I thought it was very interesting. Talks about Ethylene scrubbers and
removing it from the environment, and provides links to resources and
products to help reduce it in your growing environment. Phalaenopsis are
known to be very sensitive to this gas and bud blast is often the result as
well as premature flower drop, where flowers open that should last for
several months but wilt only after several weeks. The article talks about
the gas in floral production in general and does not mention orchids. In a
greenhouse, not only is this gas produced by the plants themselves and the
combustion process of our heaters, it is produced during the breakdown of
potting media and as a byproduct of molds and bacteria and plant debris like
leaves and flowers that drop under benches. It is also produced in the
ground under the greenhouse as part of the life-cycle processes of organisms
living in the ground. Even with a properly vented heater, it is possible in
a well sealed greenhouse to see high levels of Ethylene.

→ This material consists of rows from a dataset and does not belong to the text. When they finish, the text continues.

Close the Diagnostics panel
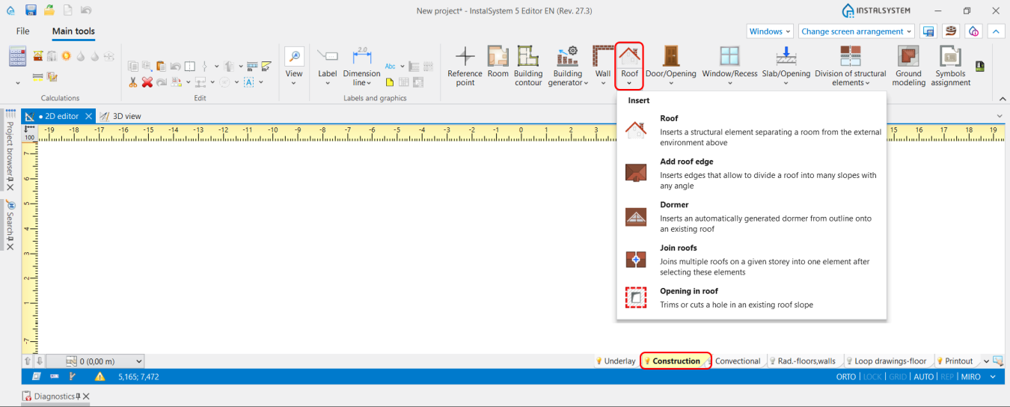The height and width of the screenshot is (407, 1010). (86, 397)
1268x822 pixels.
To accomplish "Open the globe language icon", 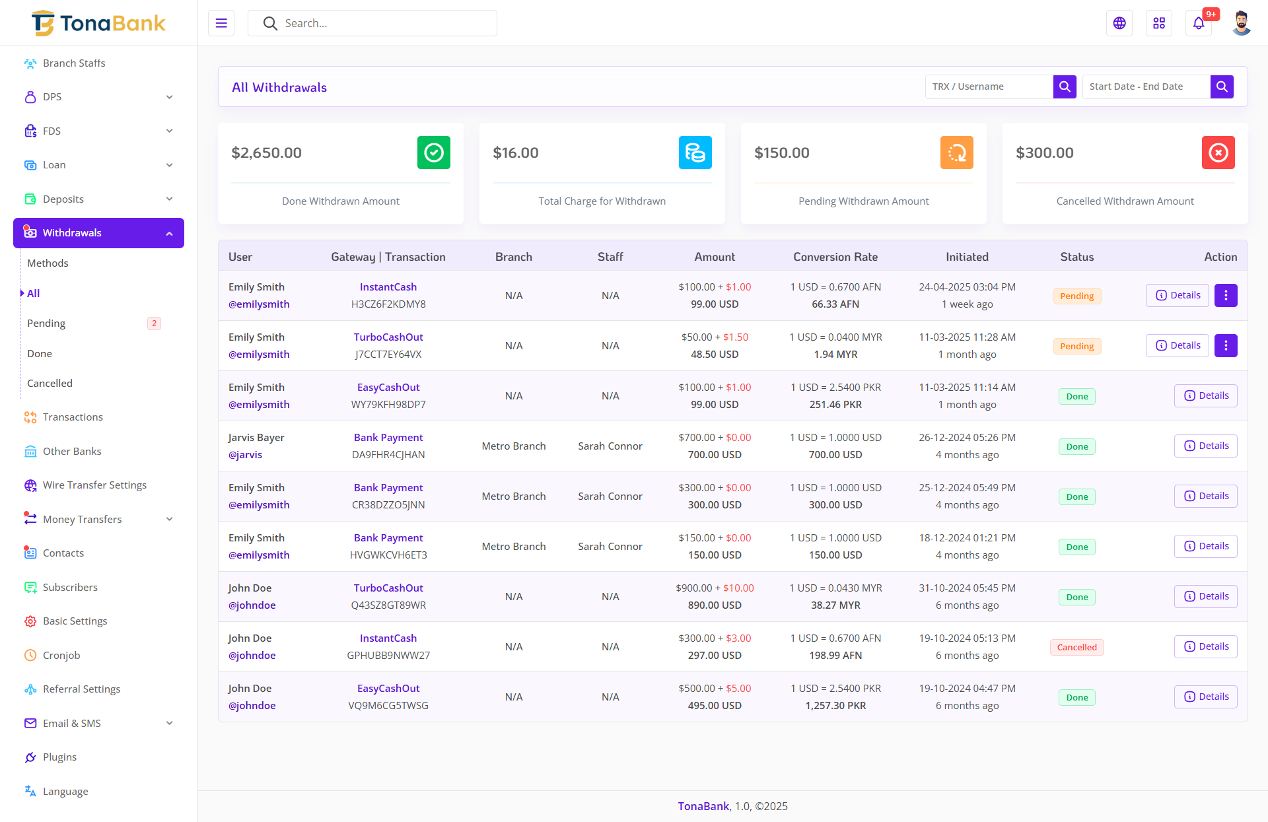I will pyautogui.click(x=1119, y=23).
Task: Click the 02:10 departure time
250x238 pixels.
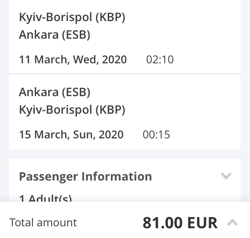Action: click(160, 60)
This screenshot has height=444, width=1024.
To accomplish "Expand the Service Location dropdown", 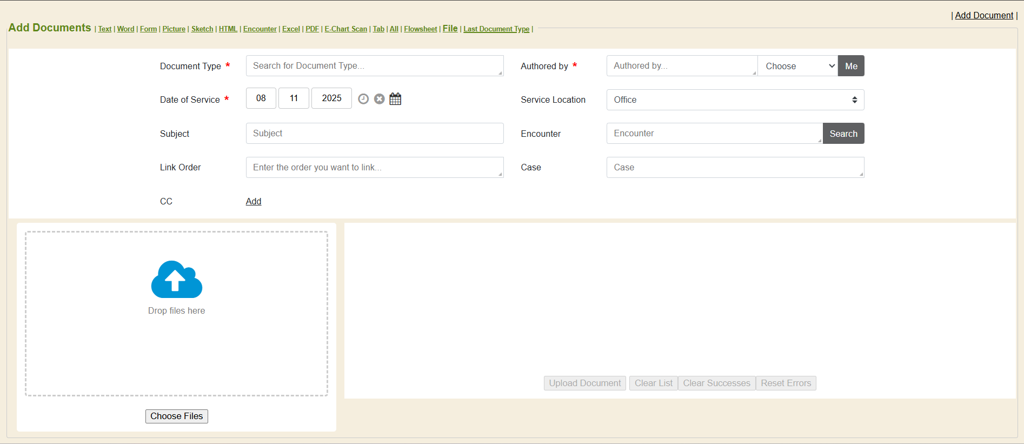I will [735, 100].
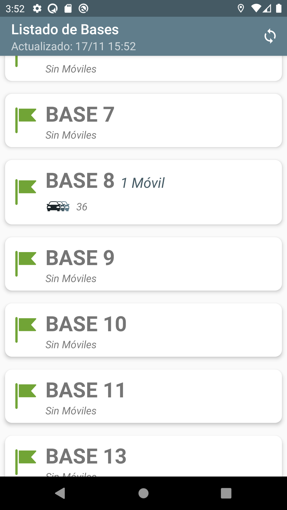This screenshot has width=287, height=510.
Task: Tap vehicle number 36 in BASE 8
Action: pyautogui.click(x=82, y=207)
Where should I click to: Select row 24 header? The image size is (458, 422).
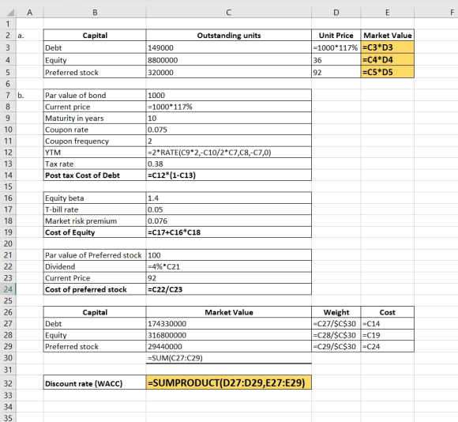8,289
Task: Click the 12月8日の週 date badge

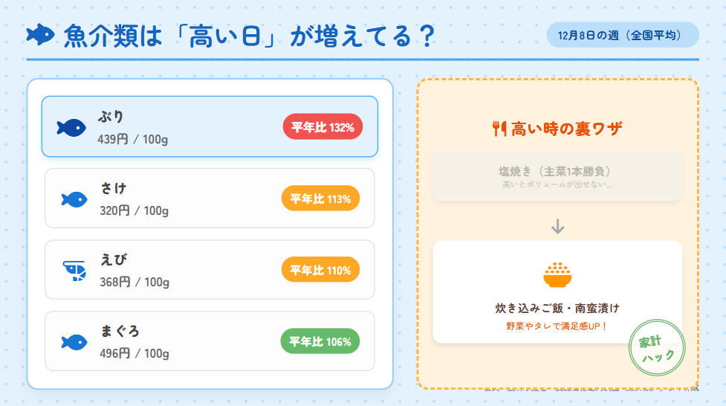Action: (x=623, y=35)
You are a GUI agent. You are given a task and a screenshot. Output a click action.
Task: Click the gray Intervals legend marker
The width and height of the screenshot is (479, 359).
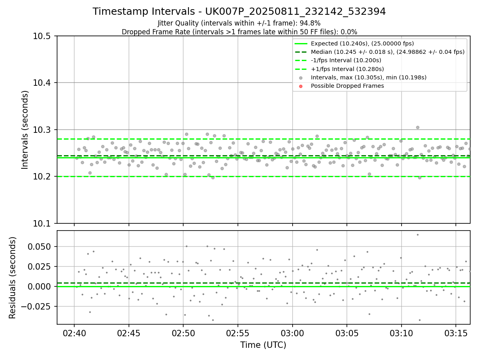[301, 78]
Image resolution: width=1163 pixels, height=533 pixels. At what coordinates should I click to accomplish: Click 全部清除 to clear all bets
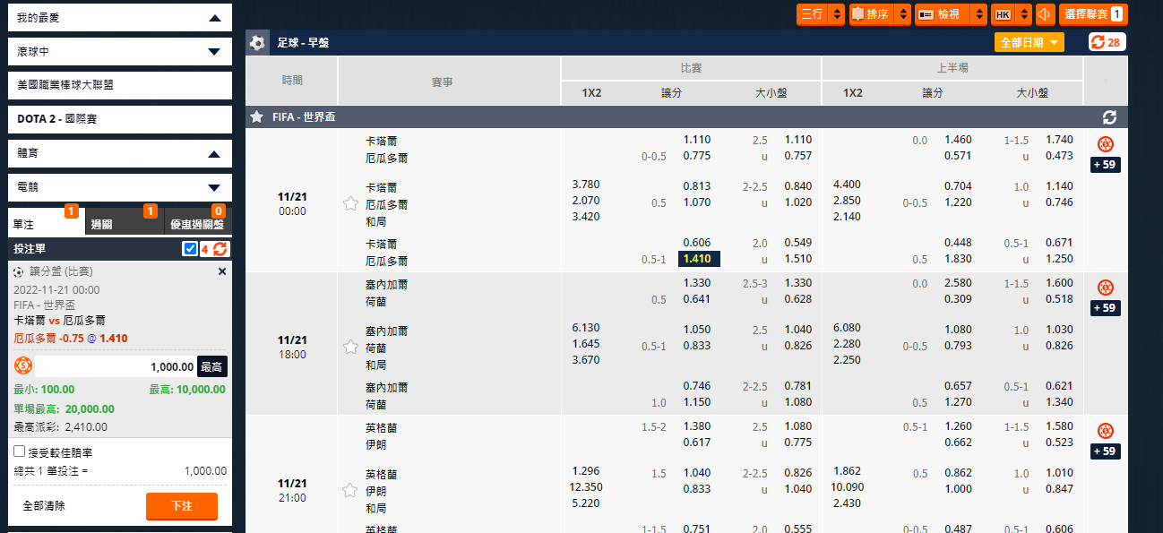pos(44,506)
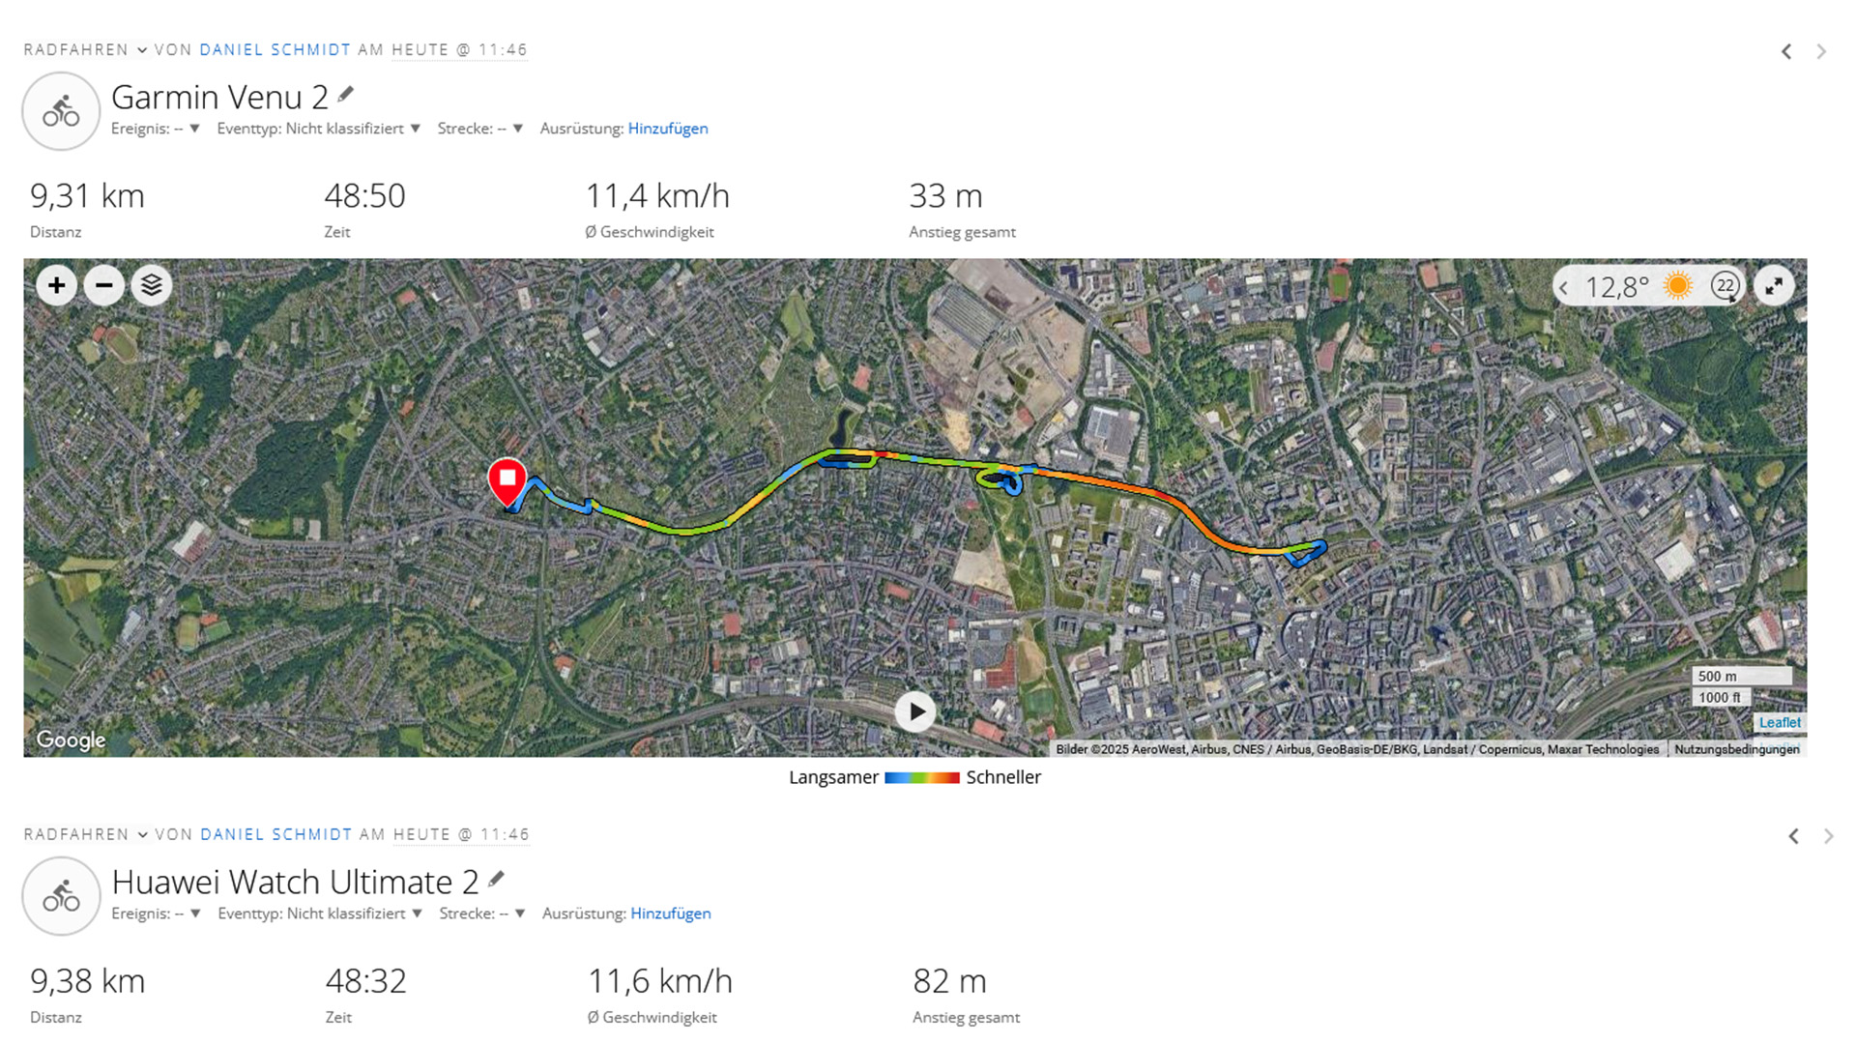Open the map layers selector
The width and height of the screenshot is (1856, 1044).
pyautogui.click(x=152, y=285)
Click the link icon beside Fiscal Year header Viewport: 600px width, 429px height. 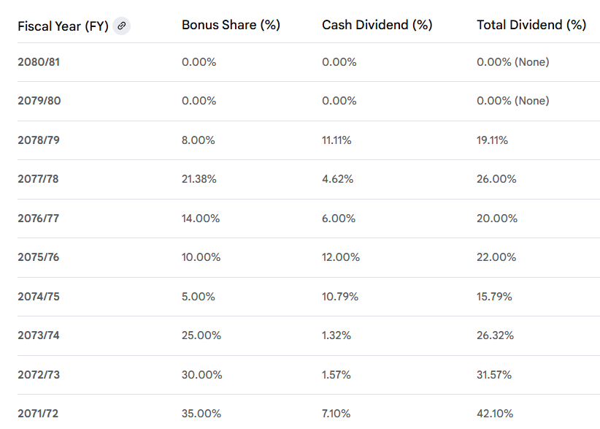point(122,26)
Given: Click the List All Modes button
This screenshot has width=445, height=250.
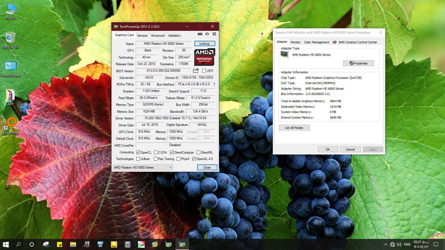Looking at the screenshot, I should click(x=294, y=128).
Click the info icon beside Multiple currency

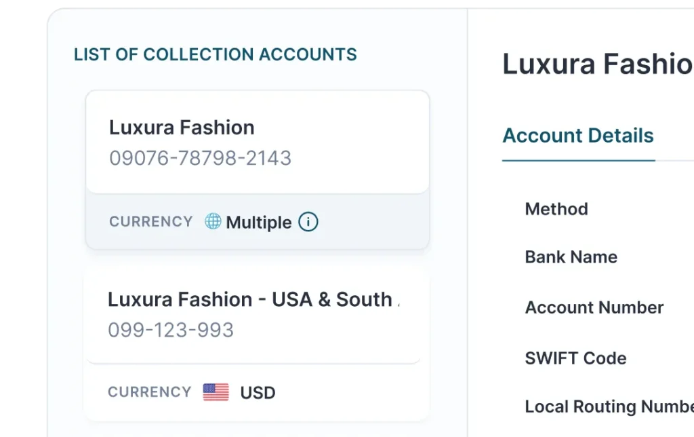point(308,222)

Here are the first few paragraphs.

ETHYLENE IS TO PLANT LIFE WHAT
carbon monoxide is to human life: A colorless,
odorless, tasteless gas that kills. Although everyone
is susceptible to CO2, only some cut flowers
are sensitive to ethylene - it kills discriminately,
but injures relentlessly.
Controlling ethylene is critical in the floral industry. Some
studies show that ethylene is to blame for 30 percent of the
industry's crop losses. Unchecked ethylene adversely affects
how cut flowers perform in consumers' homes and diminishes
their value. It doesn't take much ethylene to do damage -
concentrations as low as 0.5 to 1 parts per million can diminish
cut-flower longevity.
There are two ethylene sources: Systemic ethylene, which is
produced by the flower itself, and environmental ethylene,
which is produced by fruit, gasoline engines, cigarette smoke,
scraped stems, leafy debris in coolers, bacteria-laden buckets of
solution/water and Botrytis-infected floral material.